+++ Given data +++

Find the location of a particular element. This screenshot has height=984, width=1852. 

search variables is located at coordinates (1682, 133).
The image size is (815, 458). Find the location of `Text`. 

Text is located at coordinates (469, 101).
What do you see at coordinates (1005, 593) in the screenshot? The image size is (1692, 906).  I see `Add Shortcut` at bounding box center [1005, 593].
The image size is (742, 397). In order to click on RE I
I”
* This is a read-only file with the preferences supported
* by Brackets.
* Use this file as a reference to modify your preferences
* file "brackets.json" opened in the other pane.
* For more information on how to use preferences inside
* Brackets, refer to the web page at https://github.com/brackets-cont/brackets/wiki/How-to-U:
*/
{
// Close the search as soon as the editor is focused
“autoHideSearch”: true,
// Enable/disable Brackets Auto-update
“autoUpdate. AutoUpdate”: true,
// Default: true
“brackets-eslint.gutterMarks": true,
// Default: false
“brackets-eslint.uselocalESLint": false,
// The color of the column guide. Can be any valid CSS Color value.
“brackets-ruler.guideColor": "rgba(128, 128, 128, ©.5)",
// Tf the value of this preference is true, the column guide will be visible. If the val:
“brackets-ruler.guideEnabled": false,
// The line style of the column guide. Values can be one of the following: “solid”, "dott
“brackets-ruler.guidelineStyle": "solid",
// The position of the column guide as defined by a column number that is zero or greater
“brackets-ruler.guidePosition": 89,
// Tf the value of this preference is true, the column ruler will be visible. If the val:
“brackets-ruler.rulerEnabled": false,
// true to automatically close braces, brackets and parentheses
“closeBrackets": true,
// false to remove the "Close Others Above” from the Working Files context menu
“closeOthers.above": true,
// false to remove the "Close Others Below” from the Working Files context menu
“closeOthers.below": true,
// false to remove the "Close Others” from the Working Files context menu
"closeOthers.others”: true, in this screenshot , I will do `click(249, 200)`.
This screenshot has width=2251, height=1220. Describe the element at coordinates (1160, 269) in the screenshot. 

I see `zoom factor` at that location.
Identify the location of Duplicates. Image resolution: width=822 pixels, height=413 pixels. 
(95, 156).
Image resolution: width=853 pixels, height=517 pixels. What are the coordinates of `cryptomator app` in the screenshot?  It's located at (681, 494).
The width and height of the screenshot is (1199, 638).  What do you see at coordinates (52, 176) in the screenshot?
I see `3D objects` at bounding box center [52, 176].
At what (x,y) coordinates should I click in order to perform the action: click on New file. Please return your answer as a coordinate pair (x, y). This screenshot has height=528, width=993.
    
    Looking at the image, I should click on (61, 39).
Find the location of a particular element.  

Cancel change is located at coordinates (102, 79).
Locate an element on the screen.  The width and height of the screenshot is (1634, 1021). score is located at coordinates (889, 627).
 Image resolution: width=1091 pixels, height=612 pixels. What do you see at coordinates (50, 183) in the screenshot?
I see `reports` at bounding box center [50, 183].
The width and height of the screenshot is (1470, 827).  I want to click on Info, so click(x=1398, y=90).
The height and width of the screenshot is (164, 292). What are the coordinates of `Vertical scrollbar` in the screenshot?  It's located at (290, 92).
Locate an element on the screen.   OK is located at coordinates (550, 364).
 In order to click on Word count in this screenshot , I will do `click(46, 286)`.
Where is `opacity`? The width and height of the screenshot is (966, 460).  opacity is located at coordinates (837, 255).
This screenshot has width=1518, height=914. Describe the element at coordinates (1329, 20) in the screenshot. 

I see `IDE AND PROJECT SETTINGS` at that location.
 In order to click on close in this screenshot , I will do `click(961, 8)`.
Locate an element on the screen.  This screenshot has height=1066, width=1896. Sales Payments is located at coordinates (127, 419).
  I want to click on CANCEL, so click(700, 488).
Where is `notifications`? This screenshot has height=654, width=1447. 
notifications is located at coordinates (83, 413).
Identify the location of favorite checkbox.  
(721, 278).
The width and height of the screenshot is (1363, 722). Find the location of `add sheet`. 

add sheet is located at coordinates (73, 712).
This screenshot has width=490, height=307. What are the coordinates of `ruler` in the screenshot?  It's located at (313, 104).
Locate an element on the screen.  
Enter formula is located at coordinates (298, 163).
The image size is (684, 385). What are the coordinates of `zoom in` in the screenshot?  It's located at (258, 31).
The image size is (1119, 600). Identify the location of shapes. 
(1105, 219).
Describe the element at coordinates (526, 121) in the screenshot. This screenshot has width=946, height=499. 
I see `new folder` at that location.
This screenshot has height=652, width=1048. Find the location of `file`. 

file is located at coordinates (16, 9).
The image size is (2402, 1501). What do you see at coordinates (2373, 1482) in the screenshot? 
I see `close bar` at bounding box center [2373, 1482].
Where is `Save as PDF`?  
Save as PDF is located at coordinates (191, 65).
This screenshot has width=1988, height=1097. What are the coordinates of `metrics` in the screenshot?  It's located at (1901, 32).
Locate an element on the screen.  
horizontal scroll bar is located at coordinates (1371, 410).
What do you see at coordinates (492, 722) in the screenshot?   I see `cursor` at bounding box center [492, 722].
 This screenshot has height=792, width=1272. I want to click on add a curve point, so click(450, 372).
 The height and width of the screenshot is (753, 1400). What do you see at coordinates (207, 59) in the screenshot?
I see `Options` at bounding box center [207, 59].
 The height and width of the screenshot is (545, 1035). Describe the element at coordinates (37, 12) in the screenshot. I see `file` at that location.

+++

## Exercise aim:
Which lines above contain the string "notifications", matching case exactly? Locate each one and copy it out in full.

## Solution for this task:
Where is `notifications`? This screenshot has height=654, width=1447. 
notifications is located at coordinates (83, 413).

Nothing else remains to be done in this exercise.